Używanych opon nie radził mi brać właściciel warsztatu oponiarskiego. Turek, ale w stosunku do miejscowych dość uczciwy. Twierdził, że nie wiesz, z jakiego samochodu pochodzi opona, czemu ktoś się jej pozbył, jeśli jest po wypadku, to mogło coś w środku w niej popękać, wreszcie może jest wyząbkowana. Poza tym jego zdaniem to opona układa się na obręczy i przełożenie jej na inną zawsze będzie po pewnym czasie skutkować drżeniem kierownicy w pewnych zakresach prędkości. Radził, że jeśli chcę używki, to powinienem je kupić razem z felgami i przyjrzeć się, czy czasem nie zostały na te felgi 15 minut przed zakupem założone (widać, choćby jak są brudne).

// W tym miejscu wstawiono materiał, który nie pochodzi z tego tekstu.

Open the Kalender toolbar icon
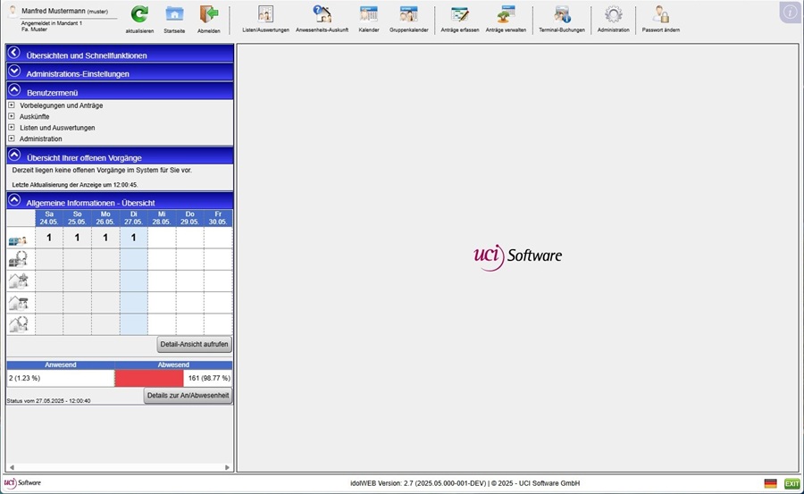This screenshot has width=804, height=494. [x=368, y=14]
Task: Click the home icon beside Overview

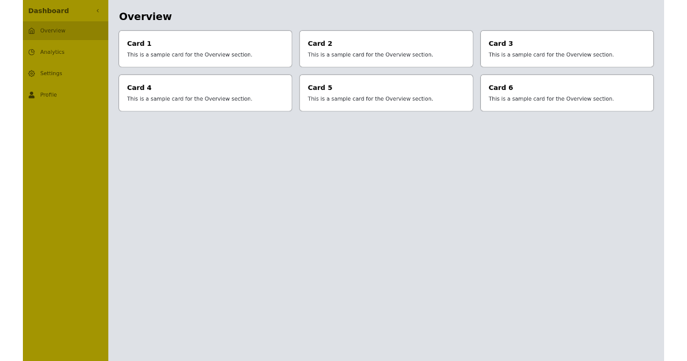Action: tap(31, 30)
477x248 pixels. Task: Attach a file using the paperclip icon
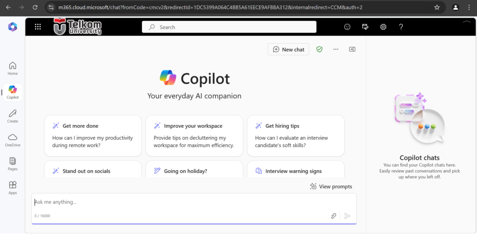[334, 216]
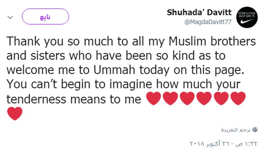The width and height of the screenshot is (269, 152).
Task: Open the tweet options chevron menu
Action: tap(10, 17)
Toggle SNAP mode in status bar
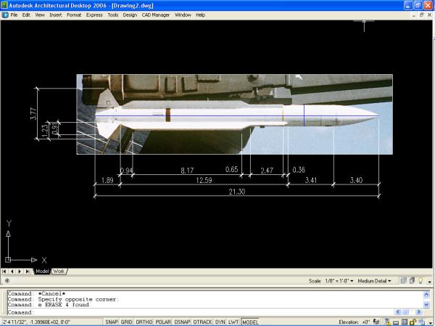435x326 pixels. [x=112, y=322]
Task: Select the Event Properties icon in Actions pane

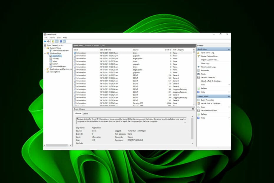Action: [x=199, y=101]
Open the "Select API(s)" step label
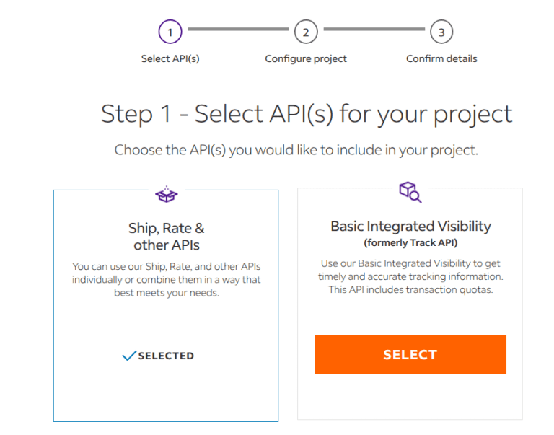The width and height of the screenshot is (554, 435). click(170, 58)
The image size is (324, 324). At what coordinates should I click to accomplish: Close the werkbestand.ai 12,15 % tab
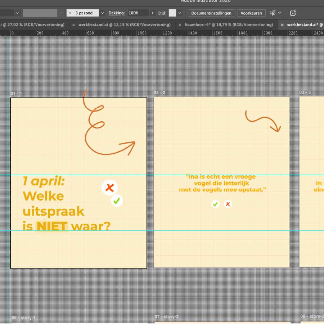73,25
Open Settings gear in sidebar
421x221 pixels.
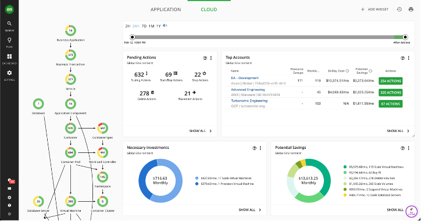point(9,75)
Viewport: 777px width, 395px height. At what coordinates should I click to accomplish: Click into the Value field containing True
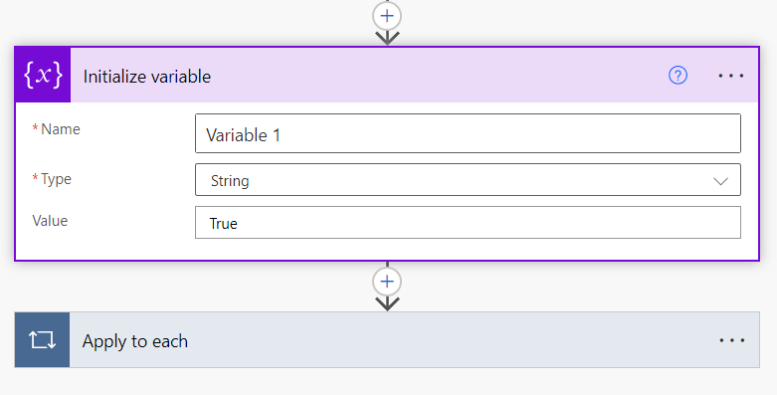pos(468,223)
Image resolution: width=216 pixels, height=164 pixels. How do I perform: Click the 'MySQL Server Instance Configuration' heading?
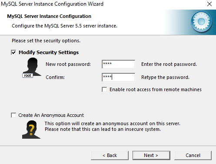(49, 16)
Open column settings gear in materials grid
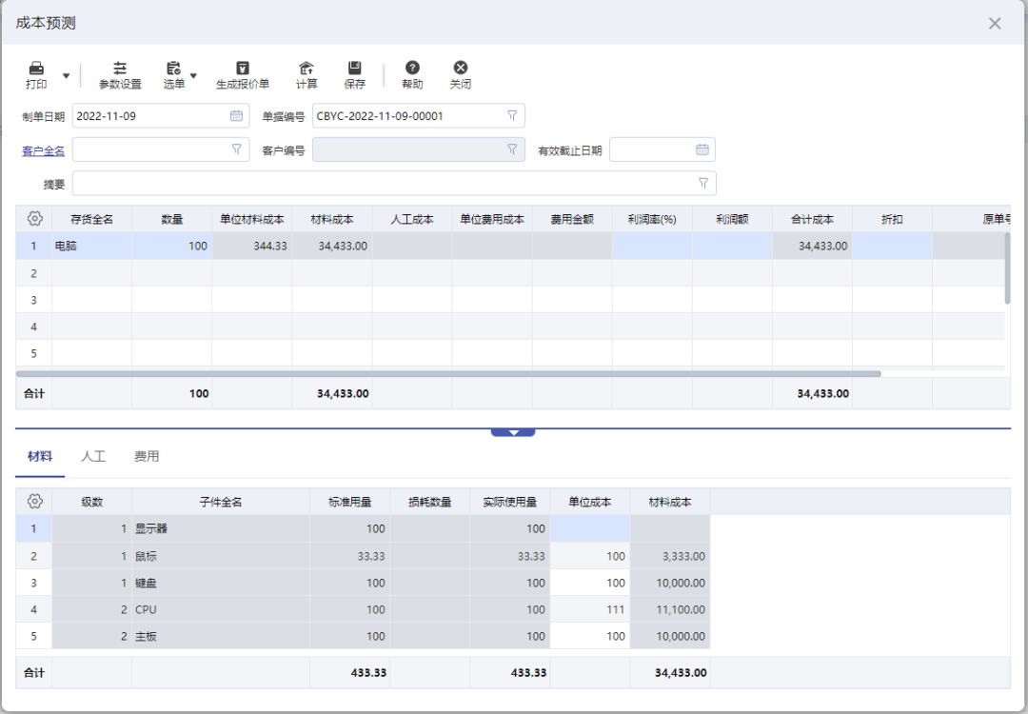 click(35, 502)
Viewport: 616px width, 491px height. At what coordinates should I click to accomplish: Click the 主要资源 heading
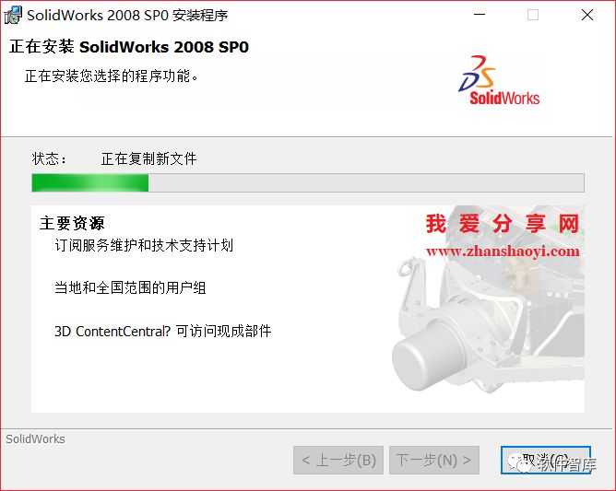click(72, 223)
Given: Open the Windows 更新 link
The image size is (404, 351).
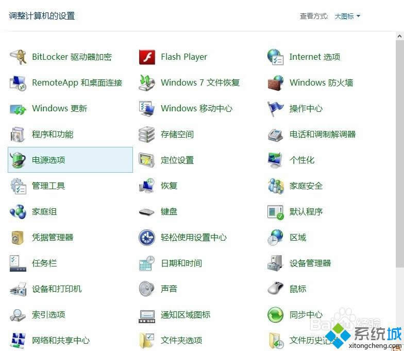Looking at the screenshot, I should click(x=59, y=108).
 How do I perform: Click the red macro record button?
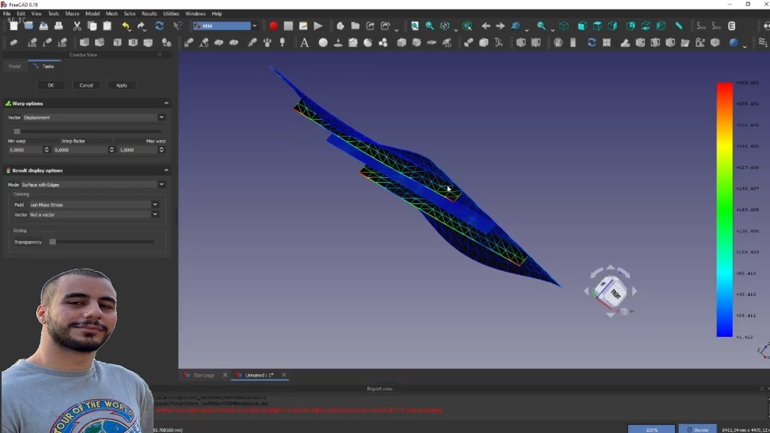[x=273, y=26]
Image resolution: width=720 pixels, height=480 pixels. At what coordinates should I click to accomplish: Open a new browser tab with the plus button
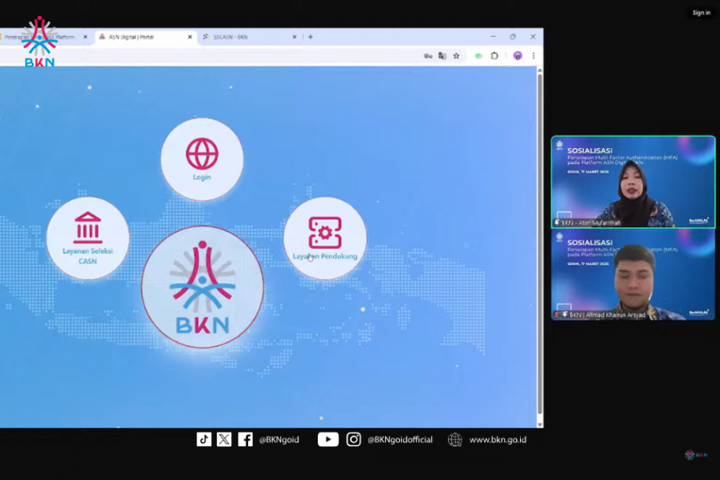coord(309,36)
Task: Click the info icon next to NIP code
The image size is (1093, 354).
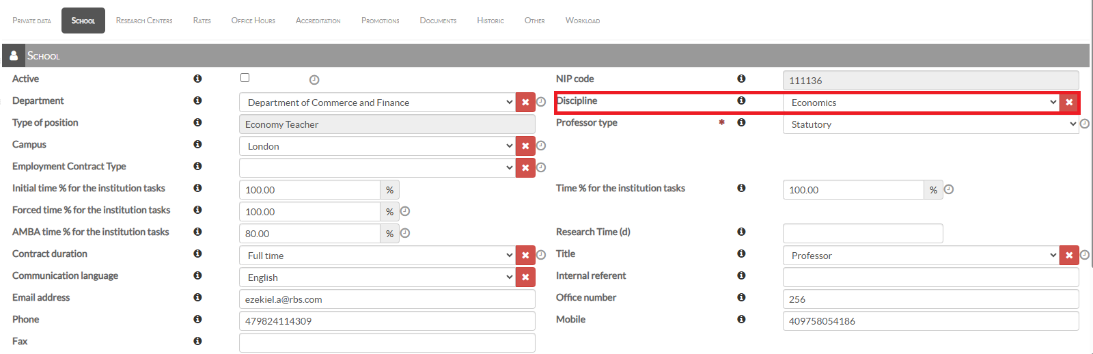Action: pyautogui.click(x=741, y=79)
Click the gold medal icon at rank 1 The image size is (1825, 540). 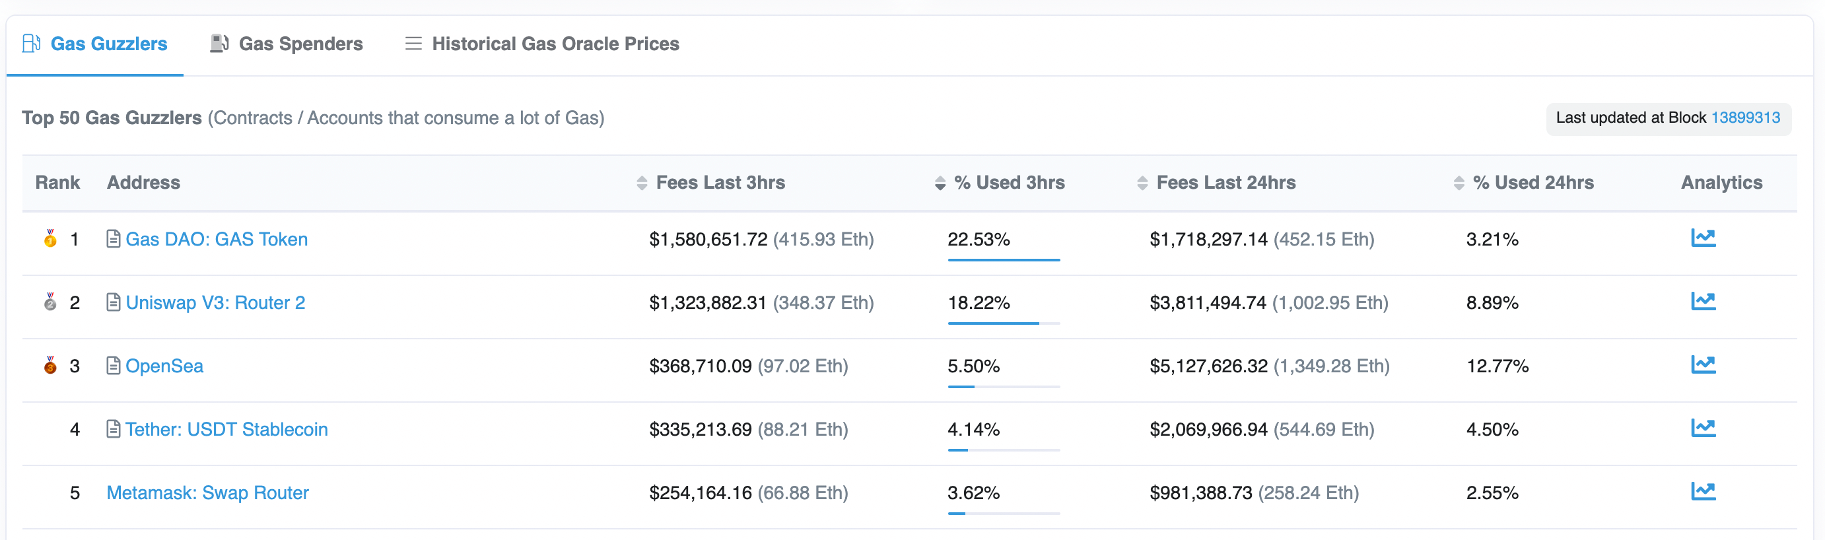pyautogui.click(x=50, y=238)
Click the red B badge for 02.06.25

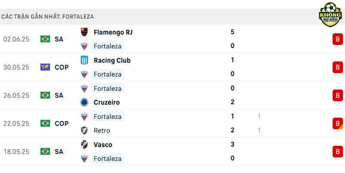tap(338, 39)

Opona z 2005 roku jest mimo wszystko stara. Poza tym, czemu leżała tak długo? Naprawdę dopiero teraz ktoś chce ją tanio sprzedać? Sprawa też dziwna.
W końcu dałem się namówić na opony, o których pierwszy raz słyszałem, firmy (hehehe firmy!) Dextero. I co dziwne, w zeszłą zimę czasem trafiałem w niezłe zadymki, choćby powrót po Nowym Roku, gdzie co kawałek na czwórce samochody na poboczach, a te w porządku. Kosztowały bardzo podejrzanie tanio, ale zachowują się naprawdę bez zarzutu. Nie żałuję, samochód jedzie w miarę prosto, o zużyciu powiem coś, jak więcej przejadę. Na razie mają około 20 tysięcy km. Są w porządku.